Tuesday, March 6, 2007

Labels on vessels

I was washing some spaghetti sauce jars the other night. And as I washed them I worked very hard to get the labels completely off of them. I wanted to use them to store dry beans and grain in my cupboard. As the labels came off the jars, I noticed that it seemed that the shape and aspect of the jars changed completely.

I could see the jar in a whole new light. First of all, the light went right through the jar and I could see its true shape. Then it looked like the volume of the jar became larger and it seemed that it could potentially hold more. Then the light hit undulations around the sides of the jar and they shimmered so beautifully in the dim fluorescent light over my kitchen sink, I had to stop and admire the beauty of that clean, empty, label-free jar.

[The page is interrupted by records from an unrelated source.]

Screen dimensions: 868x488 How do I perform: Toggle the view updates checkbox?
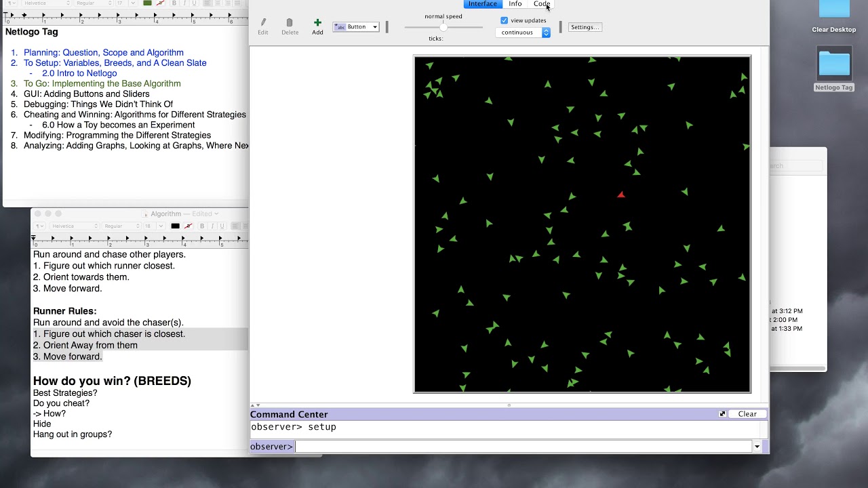504,20
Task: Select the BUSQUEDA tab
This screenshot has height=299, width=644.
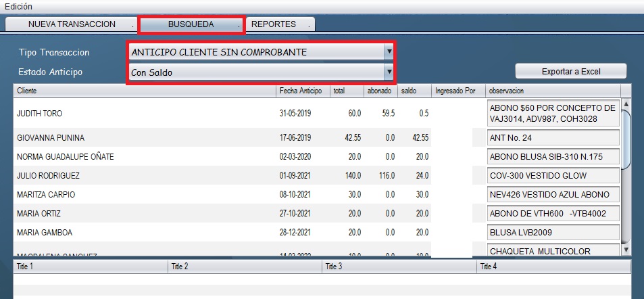Action: pos(191,24)
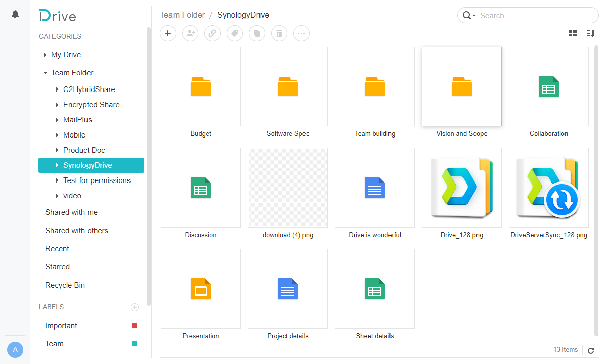Click the red Important label swatch
This screenshot has height=364, width=607.
click(135, 326)

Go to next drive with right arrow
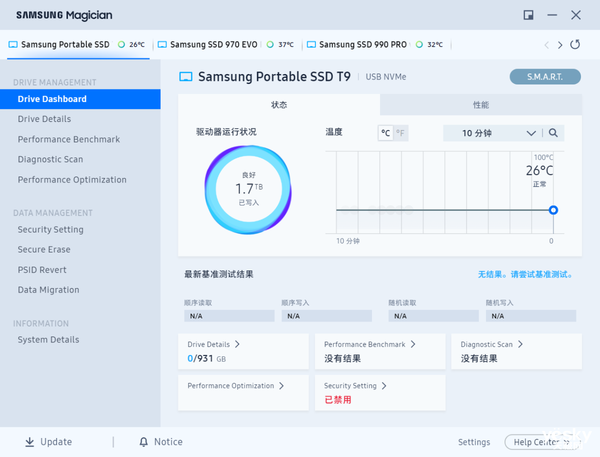click(560, 45)
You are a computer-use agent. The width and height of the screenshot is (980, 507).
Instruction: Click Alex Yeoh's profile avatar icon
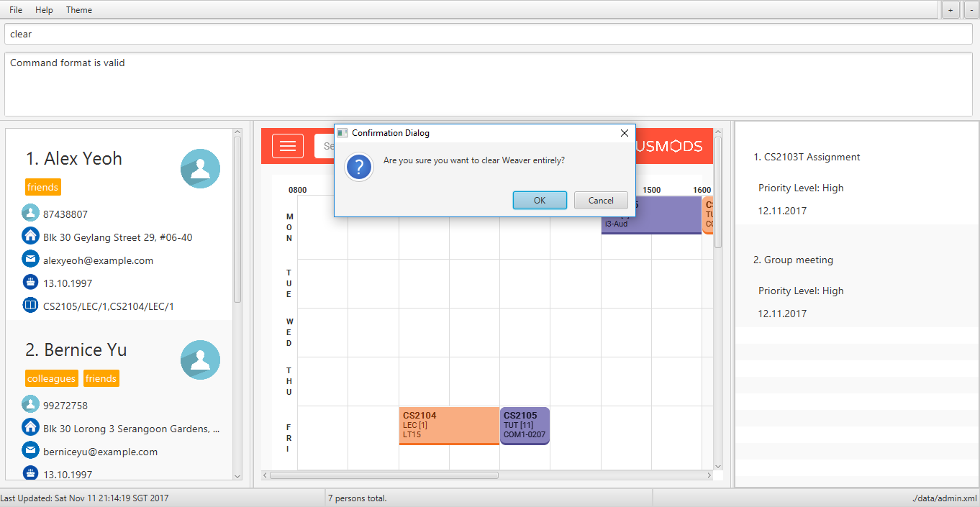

It got me thinking about the impact of labels. The ones we put on ourselves, the ones put on us by others, and the ones we put onto them! I thought how we limit ourselves when we place a label onto ourselves or someone else, because all we see after a while is the label, and not the person under the label, or anything that they do that tells us differently than that label.

Wouldn’t it be nice to wash off all the labels and see our selves and others just as we are, with our undulations illuminated in all their brilliance in the full light of day -- I wonder what suppressed potential we would find under all the expectations (negative and positive) that those labels bare. I wonder what accomplishments could be revealed, and how much our volume could be increased.